### Your assignment
Return nothing but the lines from the line with "The width and" through the last line of the entries that follow, copied exactly and free of pictures.

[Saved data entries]
────────
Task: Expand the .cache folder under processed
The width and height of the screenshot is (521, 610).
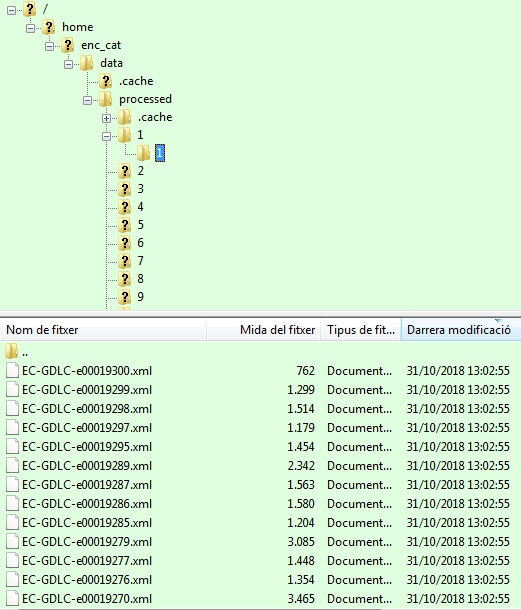Action: click(106, 118)
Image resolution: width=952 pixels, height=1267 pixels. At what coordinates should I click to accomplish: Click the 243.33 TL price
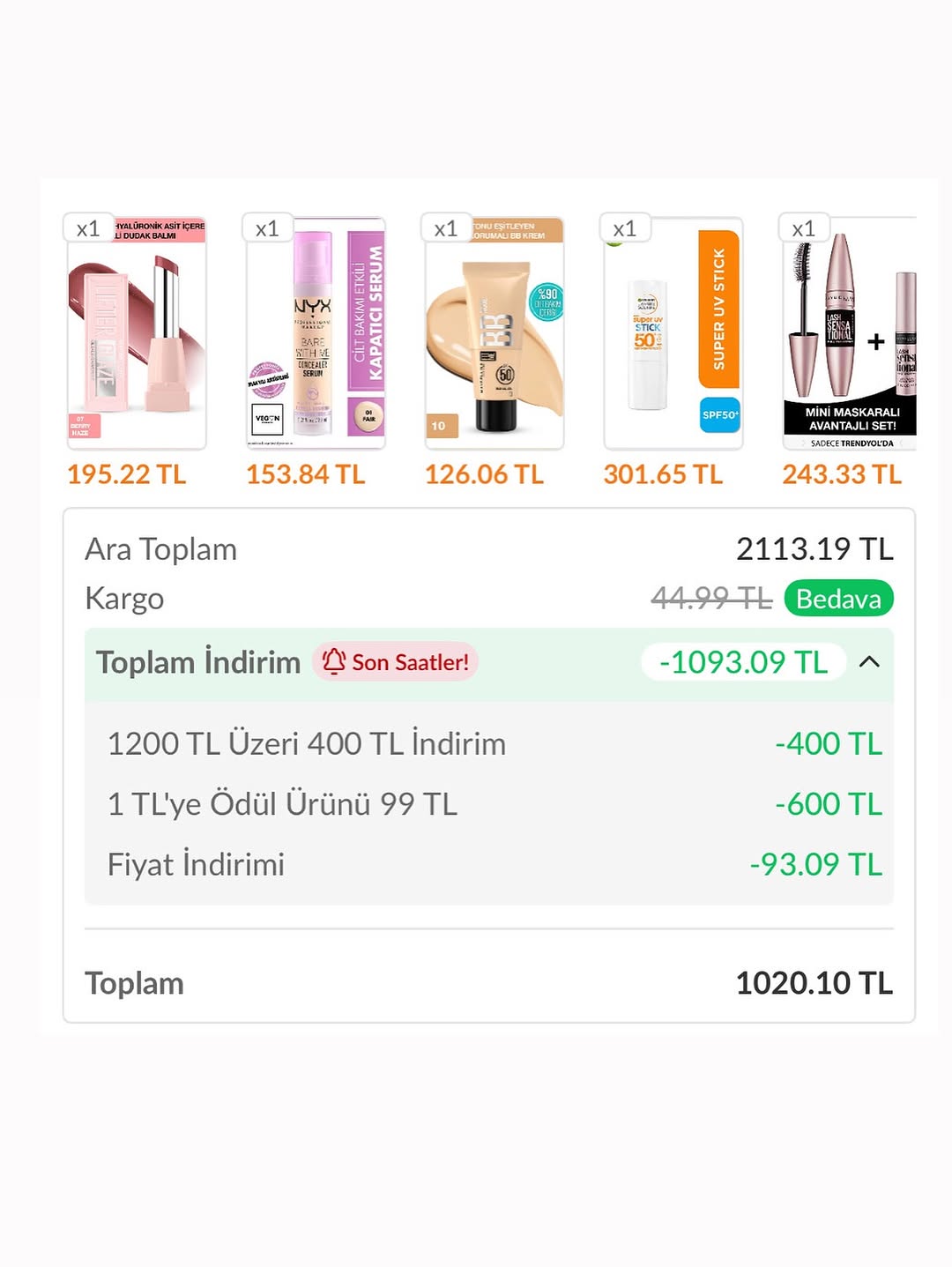(x=842, y=474)
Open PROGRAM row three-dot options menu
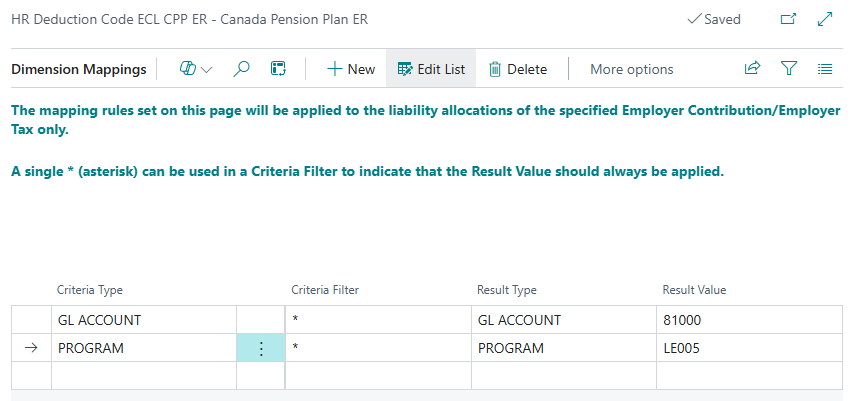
────────
### Final answer
The width and height of the screenshot is (521, 610).
Action: click(106, 118)
Image resolution: width=952 pixels, height=1267 pixels. At what coordinates should I click to accomplish: Click the 243.33 TL price
(x=842, y=474)
Open PROGRAM row three-dot options menu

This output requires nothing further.